- [Aim of the exercise]:
Quote the complete Oman real estate report text below word for word.

- [Supplied text]:
========================
Oman real estate returns to growth

Oman’s growing expatriate population and government infrastructure investments are helping steady commercial and residential values

Oman’s real estate market has seen steady growth over the past two years, driven by a notable increase in the expatriate population and continuing strategic investment in the economy. These are among the key findings from the newly-released Oman Property Report 2023, compiled by Savills.
The report highlights the country’s public debt decreasing from 65% of GDP in 2020 to approximately 40% in 2022, the positive shift in macroeconomic fundamentals, and the government’s focus on pro-growth initiatives, infrastructure, diversifying the economy, investing in green energy, and creating long-term economic opportunities.
Meanwhile, there has been a turnaround in trends impacting the expatriate population in Oman; this had been steadily growing until 2016, but faced a marked downward trend starting in 2017. This decline was further exacerbated by the COVID-19 pandemic, leading to a sharp drop of nearly 12% in the total population of 2020. Although there was a modest decrease in expatriate numbers in 2021, 2022 marked a turning point, with the expat population increasing by an impressive 20% due to the improved economic conditions.
========================
- [Supplied data]:
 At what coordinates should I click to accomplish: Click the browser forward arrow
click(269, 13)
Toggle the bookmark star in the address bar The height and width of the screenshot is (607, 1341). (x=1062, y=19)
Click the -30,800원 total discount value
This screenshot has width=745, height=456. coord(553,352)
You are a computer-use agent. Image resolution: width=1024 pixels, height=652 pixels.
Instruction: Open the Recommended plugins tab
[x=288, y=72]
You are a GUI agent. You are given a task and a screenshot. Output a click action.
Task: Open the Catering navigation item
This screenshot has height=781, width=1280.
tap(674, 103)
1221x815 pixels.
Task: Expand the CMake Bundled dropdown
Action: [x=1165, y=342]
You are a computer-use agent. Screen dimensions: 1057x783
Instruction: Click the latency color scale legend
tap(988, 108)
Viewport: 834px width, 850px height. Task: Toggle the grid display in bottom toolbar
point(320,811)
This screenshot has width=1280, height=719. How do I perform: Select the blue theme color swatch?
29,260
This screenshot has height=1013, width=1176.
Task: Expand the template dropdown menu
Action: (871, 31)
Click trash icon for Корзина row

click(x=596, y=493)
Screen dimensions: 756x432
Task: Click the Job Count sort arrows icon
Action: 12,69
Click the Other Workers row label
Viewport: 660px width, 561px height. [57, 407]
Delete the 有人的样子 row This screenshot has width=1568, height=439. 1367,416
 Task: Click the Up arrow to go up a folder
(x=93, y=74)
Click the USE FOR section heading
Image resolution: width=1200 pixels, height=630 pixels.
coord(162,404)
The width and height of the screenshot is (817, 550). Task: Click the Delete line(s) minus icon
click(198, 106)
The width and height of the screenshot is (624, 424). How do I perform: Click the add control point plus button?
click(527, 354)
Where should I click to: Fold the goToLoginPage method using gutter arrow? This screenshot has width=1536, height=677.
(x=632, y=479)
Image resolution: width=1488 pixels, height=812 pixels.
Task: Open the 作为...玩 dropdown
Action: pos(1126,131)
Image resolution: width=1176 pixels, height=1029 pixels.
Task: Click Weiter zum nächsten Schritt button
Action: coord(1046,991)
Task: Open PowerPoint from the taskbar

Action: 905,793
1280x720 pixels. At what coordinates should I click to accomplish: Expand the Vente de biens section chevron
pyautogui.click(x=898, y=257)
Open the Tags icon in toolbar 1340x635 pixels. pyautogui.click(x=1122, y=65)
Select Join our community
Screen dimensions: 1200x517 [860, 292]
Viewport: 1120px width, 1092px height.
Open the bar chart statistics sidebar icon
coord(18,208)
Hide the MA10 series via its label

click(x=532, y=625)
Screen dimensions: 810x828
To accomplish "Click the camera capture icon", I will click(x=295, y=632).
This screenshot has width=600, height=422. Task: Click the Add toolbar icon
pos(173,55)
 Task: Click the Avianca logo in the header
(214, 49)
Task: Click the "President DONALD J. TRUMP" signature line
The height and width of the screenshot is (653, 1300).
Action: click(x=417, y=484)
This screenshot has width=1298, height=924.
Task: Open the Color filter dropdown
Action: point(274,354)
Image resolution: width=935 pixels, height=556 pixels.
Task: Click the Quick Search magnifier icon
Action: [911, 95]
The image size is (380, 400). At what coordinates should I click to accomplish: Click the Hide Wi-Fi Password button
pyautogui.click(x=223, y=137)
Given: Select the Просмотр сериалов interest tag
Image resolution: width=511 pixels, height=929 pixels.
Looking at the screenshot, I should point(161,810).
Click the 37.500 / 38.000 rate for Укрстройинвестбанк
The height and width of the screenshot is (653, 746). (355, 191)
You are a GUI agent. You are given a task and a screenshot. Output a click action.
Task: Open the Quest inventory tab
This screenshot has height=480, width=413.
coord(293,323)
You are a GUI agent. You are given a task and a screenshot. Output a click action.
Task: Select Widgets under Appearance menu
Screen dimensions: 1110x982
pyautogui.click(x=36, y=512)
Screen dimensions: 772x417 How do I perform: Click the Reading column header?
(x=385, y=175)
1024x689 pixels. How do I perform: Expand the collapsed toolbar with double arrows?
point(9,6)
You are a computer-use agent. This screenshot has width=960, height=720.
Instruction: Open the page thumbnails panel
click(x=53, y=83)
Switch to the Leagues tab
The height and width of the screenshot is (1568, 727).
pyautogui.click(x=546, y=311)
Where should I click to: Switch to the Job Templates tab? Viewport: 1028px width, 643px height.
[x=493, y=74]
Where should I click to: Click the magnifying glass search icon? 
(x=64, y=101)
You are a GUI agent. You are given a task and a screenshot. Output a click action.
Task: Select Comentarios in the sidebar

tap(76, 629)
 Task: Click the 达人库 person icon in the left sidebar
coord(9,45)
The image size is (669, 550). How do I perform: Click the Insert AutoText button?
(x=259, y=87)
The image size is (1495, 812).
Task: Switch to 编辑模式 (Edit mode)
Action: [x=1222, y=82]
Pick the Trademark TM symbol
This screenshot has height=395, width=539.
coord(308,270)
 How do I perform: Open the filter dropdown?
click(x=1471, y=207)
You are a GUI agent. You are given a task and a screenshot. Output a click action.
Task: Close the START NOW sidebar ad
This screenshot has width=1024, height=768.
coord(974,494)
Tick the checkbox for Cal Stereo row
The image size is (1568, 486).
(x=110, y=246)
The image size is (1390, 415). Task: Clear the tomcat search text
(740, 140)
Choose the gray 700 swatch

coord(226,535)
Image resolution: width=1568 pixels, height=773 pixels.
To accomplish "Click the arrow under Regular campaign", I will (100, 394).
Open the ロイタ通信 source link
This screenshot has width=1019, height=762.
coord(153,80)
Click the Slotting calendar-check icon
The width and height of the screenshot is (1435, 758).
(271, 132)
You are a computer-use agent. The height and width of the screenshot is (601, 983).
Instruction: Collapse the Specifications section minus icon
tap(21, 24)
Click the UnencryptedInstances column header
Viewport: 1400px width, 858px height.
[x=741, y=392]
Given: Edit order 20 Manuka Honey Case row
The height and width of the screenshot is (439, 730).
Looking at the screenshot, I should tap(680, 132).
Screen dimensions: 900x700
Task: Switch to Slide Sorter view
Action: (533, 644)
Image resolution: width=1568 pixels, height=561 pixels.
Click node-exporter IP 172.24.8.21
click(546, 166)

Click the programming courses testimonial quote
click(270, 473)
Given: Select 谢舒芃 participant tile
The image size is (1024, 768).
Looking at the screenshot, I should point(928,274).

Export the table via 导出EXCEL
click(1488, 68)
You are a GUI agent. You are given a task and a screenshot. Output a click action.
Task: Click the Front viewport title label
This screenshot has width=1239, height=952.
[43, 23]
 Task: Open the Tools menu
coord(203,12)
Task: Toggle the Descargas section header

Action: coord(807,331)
========================
- [Answer section]:
Oman real estate returns to growth

Oman’s growing expatriate population and government infrastructure investments are helping steady commercial and residential values

Oman’s real estate market has seen steady growth over the past two years, driven by a notable increase in the expatriate population and continuing strategic investment in the economy. These are among the key findings from the newly-released Oman Property Report 2023, compiled by Savills.
The report highlights the country’s public debt decreasing from 65% of GDP in 2020 to approximately 40% in 2022, the positive shift in macroeconomic fundamentals, and the government’s focus on pro-growth initiatives, infrastructure, diversifying the economy, investing in green energy, and creating long-term economic opportunities.
Meanwhile, there has been a turnaround in trends impacting the expatriate population in Oman; this had been steadily growing until 2016, but faced a marked downward trend starting in 2017. This decline was further exacerbated by the COVID-19 pandemic, leading to a sharp drop of nearly 12% in the total population of 2020. Although there was a modest decrease in expatriate numbers in 2021, 2022 marked a turning point, with the expat population increasing by an impressive 20% due to the improved economic conditions.